The record kicks into gear with “Light This Party Up.” The opening notes are muscular guitar riffs accented by urgent cowbell, (everyone can use a little more cowbell). But what follows is a tone-deaf, generic rocker that insists “It’s time to cowboy-up.” Ick.

Unfortunately, the opening number is indicative of the problems that plague this album.  On the surface, the songs are pleasant enough, but dig a little deeper, and there’s no there there.

Take, for instance “Down,” a track co-written by Jay DeMarcus from the superstar Country act, Rascal Flats. The melody is earnest and obliging, powered by jangly guitars, sprightly keys and a mid-tempo rhythm. But lyrics like “Here nobody leaves without a scar, the deepest cuts will make you who are” feel less like an observation and more like a collection of affirmations.

Both “Let Me In” and “That One” straddle the line between bland ‘70s AOR and sterile C&W. The former is a milquetoast lament to a faltering relationship. The tune is swathed in layers of instrumentation, banjo, pedal steel and a guitar solo that Smooth Jazz fans might find “tasty.”

On the latter, the lyrics paint a vivid picture of a duplicitous jezebel. Sputtering synths collide with more banjo, rippling guitar riffs and an anvil chorus that recalls the faux Western excess of Bon Jovi’s “Wanted, Dead Or Alive.”

A few songs begin promisingly. “Miss Mayhem” starts off a swampy, stompy, groover, but tart banjo notes are quickly eclipsed by a bludgeoning chorus. It feels as though two songs were stitched together by a drunken Dr. Frankenstein.

“(I Wish I Had A) Concrete Heart” takes a killer hook and then overpowers it with lush, overdubbed vocals, synthesized strings and sugary guitars. But the good news is “Found” is actually a heartfelt, Countrified charmer, played in ¾ Waltz time.

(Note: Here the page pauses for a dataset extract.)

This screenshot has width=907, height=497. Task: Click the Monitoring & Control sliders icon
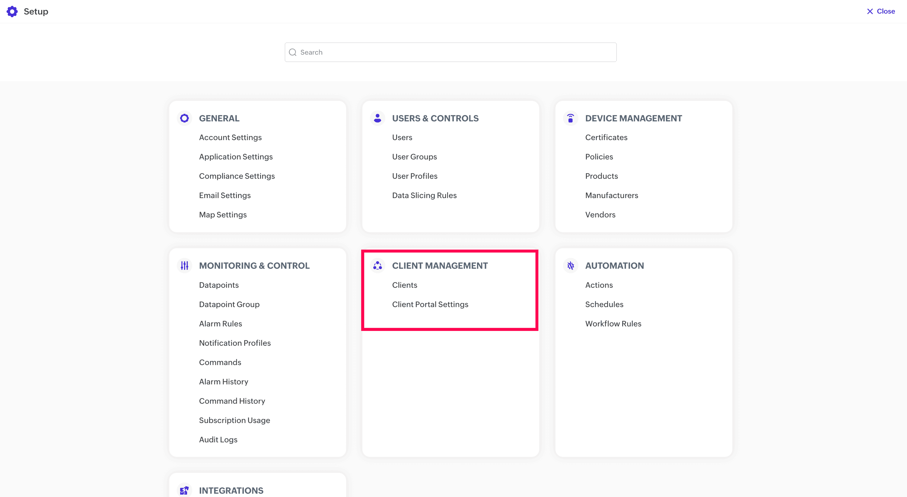point(184,265)
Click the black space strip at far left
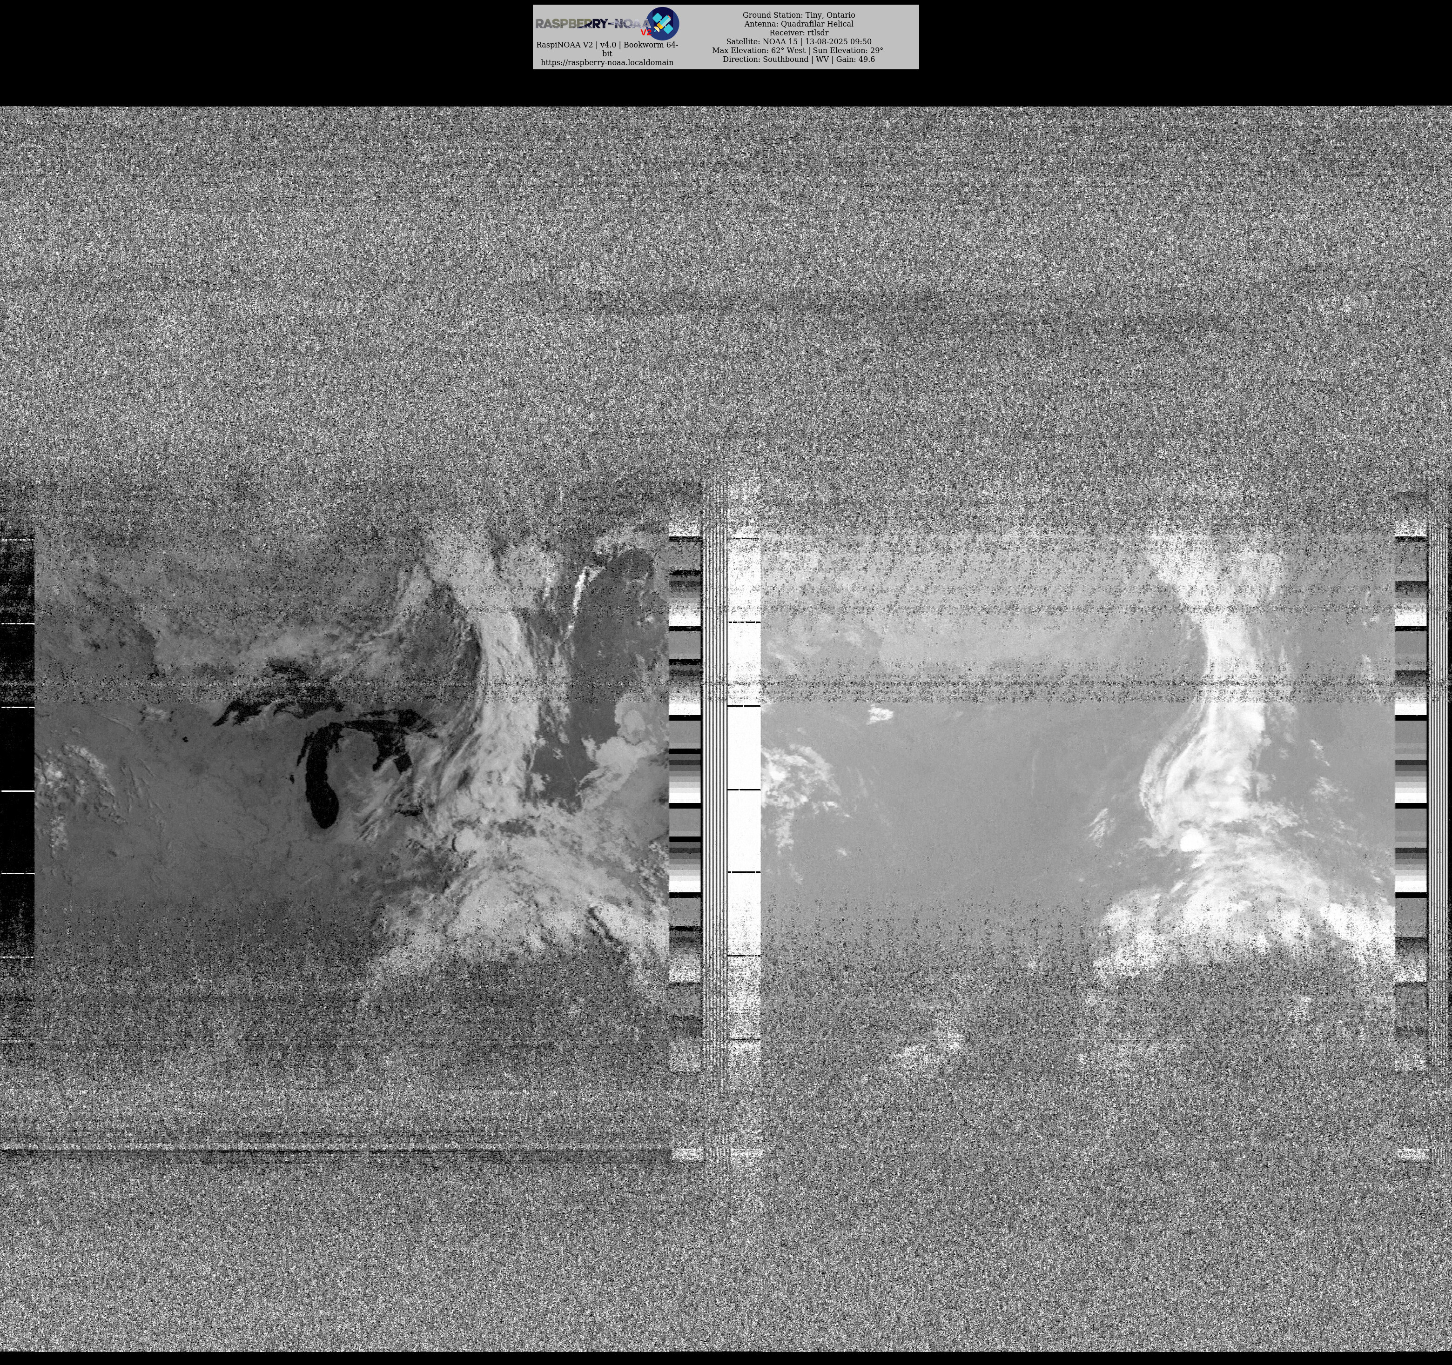 point(16,745)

The worst songs here take half-baked ideas and wrap them in over-cooked arrangements. “Pay It Forward,” has nothing to do with the shite Kevin Spacey film, but it’s still pretty abysmal. It really works at being an urgent anthem espousing a “random act of kindness” ethos. The instrumentation is awash in guitars, banjos, mandolins, pedal steel and fiddles. Rick’s vocals are buttressed by a lot of “Whoa-ho-ho” backing vocals, but to paraphrase Shakespeare, it’s a lot of sound and fury, signifying nothing.

Both “Crowded Solitude” and “All Hands On Deck” offer a slick blend of Celtic blarney and cornpone Country. On “Crowded..,” sawing fiddles crest over a “When Johnny Comes  Marching Home” martial cadence. Paradoxically, as the lyrics bemoan the lack of “quiet interludes in this crowded solitude,” the meaning is buried in an avalanche of gimmicky dross.

“All Hands…” is a jingoistic battle cry, a well-meaning ode to his adopted homeland, America. Unfortunately, the lyrics are full of heavy-handed symbolism like “From the mountains to the fertile plains, with the pulse of lightning in our veins/Hallelujah strike the band in hopes we will survive this shipwreck, call all hands on deck.”

The closing track, “Earth To Angel” bares a passing resemblance to Tom Cochrane’s driving, early ‘90s hit “Life Is a Highway.” (Coincidently covered by Rascal Flats about 10 years ago). The lyrics attempt some uplift; “In this world of frustration you need affirmation, love needs no translation,” but the whole song feels contrived.

The most frustrating aspect of this album is that buried beneath the paint-by-numbers arrangements and surfeit of instrumentation are good songs. Had they been presented in a stripped-down format, just drums, bass, guitar and vocals, the true melodicism might have had a chance to shine through.

Rick Springfield will most likely bounce back from this career hiccup. The self-deprecating liner notes that he wrote for the album, display a knowing sense of humor. Thankfully, he didn’t go full-frontal Hootie becoming one of those desperate Rock stars that makes a Country record.

As it is, the songs on Rocket Science sound like the music you hear at the dentist’s office while you’re waiting for a tooth to get numb. Facile, over-eager and underwhelming. It’s pleasant enough, until the novacaine wears off.